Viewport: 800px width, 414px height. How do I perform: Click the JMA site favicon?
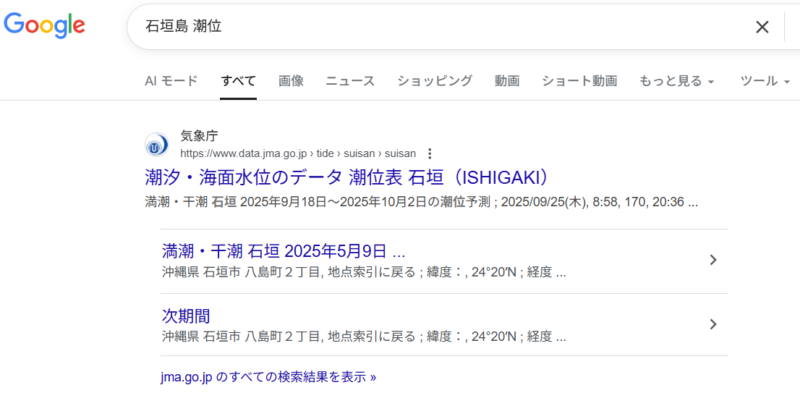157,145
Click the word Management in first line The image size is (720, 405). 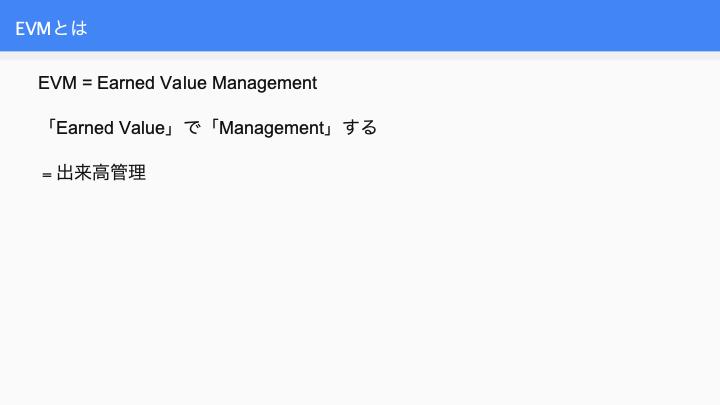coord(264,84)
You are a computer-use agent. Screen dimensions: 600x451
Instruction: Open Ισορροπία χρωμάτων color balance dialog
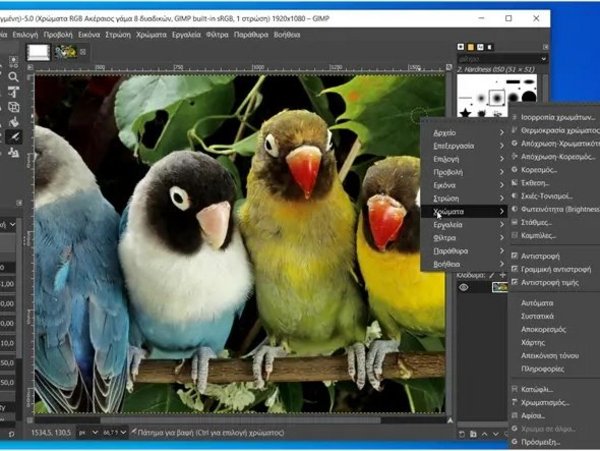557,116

» **Activity**
From the line containing "You are a computer-use" through the end of the entries, quote each line exactly and nothing else, excluding all pictures.

» **Solution for this task**
You are a computer-use agent. Screen dimensions: 600x451
Instruction: Open Ισορροπία χρωμάτων color balance dialog
557,116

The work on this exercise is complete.